Supplied text:
------------------------------------------------

Anyway, the point is, I wonder is this something she'll grow out of or do I need to plan for some socialization training if I want her to stop? Or should I just ignore it?


----------



## Naira (Jan 9, 2015)

I made a thread like this last month! how old is your baby again? Mine is barking up 5 months. I was told this is common with female dogs and that they grow out of it. Before she meets anyone I make sure her bladder is completely empty. Mine is more of an excitement whizzer, but I think it's all on the same spectrum. 

She has made a lot of progress. I have one friend that she *LOVES* and she hadn't seen in a long time, and even after an empty bladder she excitedly peed a couple drops for him. Then another friend came in that she likes a lot, but not as much as the other one and no pee. Haha. 

I think she submissively peed one time too at the dog park when it was her first time and a lot of dogs ran up to her. I think like mine, your pup will grow out of it.


----------



## Naira (Jan 9, 2015)

Oh, and post some pictures of your baby! I love that size range


----------



## Poodlebeguiled (May 27, 2013)

Does she show any other kind of submissive body language, such as making herself lower than the other dog, licking, wagging her tail quickly but short and kind of tucked in? It could be excitement pee and not submissive pee. In either case, I would not make a fuss about it at all...just don't make anything of it or you'll make it worse. And definitely rule out a UTI first thing. As she gets more familiar with meeting new doggie friends and more confident and grown up, I'm quite sure she'll grow out of it. Definitely keep up the socializing as long as she's enjoying her experiences. Make sure she's not over whelmed or frightened.


----------



## BrooklynBonnie (Jan 16, 2015)

Thanks Naira and Poodlebeguiled! Good points brought up.

Naira - I'm curious why Mochi doesn't do this with people like Naira did, though? I thought it was more common to do it with people, which is why I was surprised it happened with only dogs... Maybe I'm missing it when people greet her on the street? 

Yesterday, I was laden with constantly slipping purse, puppy carrier for subway ride, and being tugged by a spastic puppy when walking down a busy street in a less than nice neighborhood and a group of young (loitering) men decided to play with her after she started pulling towards them and yelping. One picked her up and tossed her in the air :fear::faint::mad3: I ordered him to put her down immediately and told him he's "gonna get peed on if he tries that again". Only I didn't say it quite so nicely, and I wish I'd said more, even less nicely, but there were 6 of them and just me trying to get my hyper puppy to puppy class on time... But the point is, I was *sure* that would have made her wet herself but nope, she was dry and no puddles on the ground where they had been corralling us. Huh. As an aside, the same idiot then bent down holding out some chocolate from his pocket and asked if she wanted some. Even the other guys with him told him what a bad idea that was. :argh:

Mochi's not yet full grown. Although her mother was a small standard, she was the runt of the litter and we're not sure she'll make it out of the miniature range.

------------------------------------------------

Given information:

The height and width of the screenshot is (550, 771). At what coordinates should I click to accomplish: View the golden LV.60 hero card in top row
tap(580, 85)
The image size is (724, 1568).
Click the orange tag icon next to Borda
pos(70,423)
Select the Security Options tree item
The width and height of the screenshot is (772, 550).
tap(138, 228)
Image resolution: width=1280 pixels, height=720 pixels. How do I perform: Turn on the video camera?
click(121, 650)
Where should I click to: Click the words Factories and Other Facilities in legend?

------------------------------------------------

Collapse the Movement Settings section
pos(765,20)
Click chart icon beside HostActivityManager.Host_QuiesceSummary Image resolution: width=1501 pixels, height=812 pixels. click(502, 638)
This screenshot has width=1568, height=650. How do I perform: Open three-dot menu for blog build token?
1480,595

------------------------------------------------

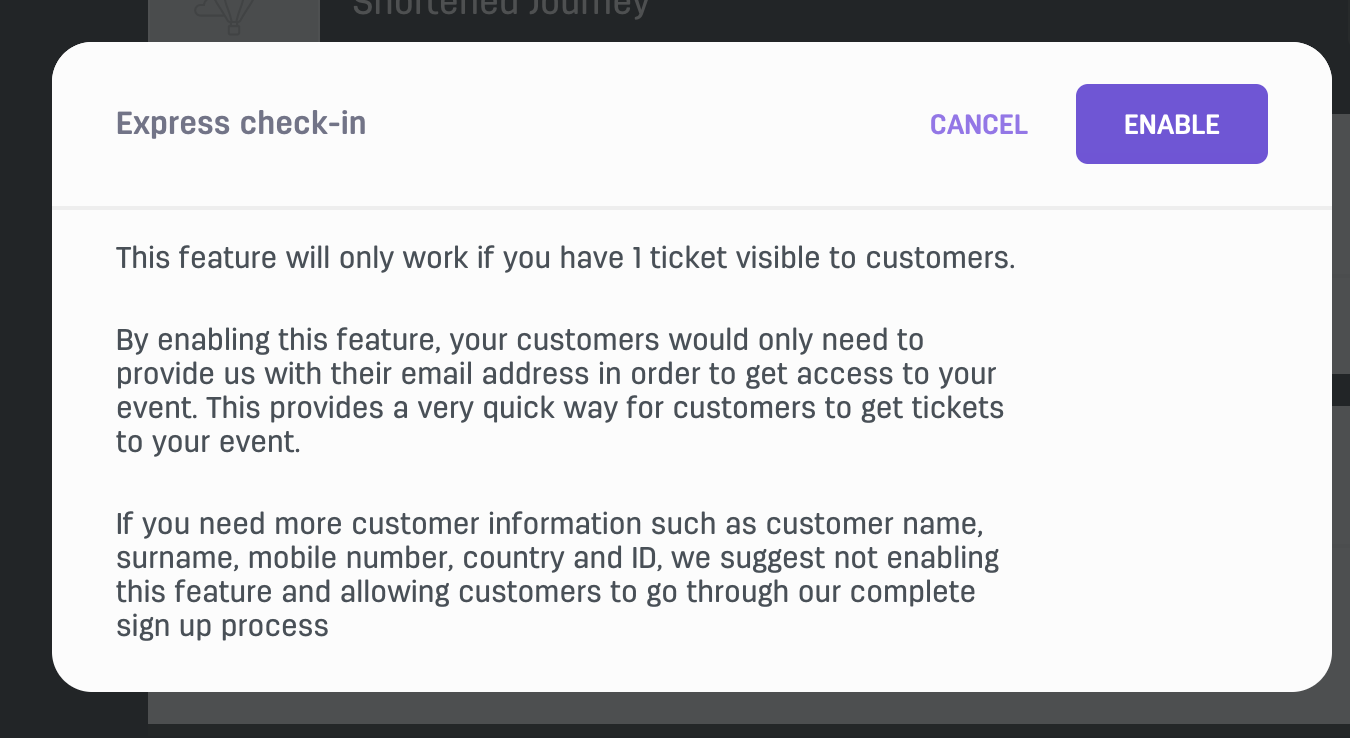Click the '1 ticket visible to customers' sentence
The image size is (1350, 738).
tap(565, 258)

------------------------------------------------

Requirement: Resume the forum thread about the puppy who pees when meeting other dogs, starting right after its last sentence.

Answer to the task:
Poodlebeguiled - Ooo. Well, we're going to try making an appt this weekend for the vet who wrote me to try coming in so we can do more tests and rule out UTI. She seems to leak all day and even wets herself a bit when asleep but is great about asking to go out for weeks now. On the other issue you bring up about submissive posture - Aha! With the first dog, she was very playful and mostly standing on her hind legs trying to bat the other dog as she jumped around him. Her bottom never went down and her tail was up the whole time. She may have tried to lick his mouth a few times, but he was more interested in saying hi to me and only tried batting at her a few times. The second dog, today, she tried batting at him but then decided to keep all four paws on the ground when he didn't respond at all. She kept her tail up still though and only sat and did a little cower just before we parted. I think that is when she made the large puddle. I'll keep watching. It was weird because not 2 minutes earlier she had been playing with a medium sized 2 year old mutt and was having a ball - no pee noticed but then again they were tumbling around on dirt.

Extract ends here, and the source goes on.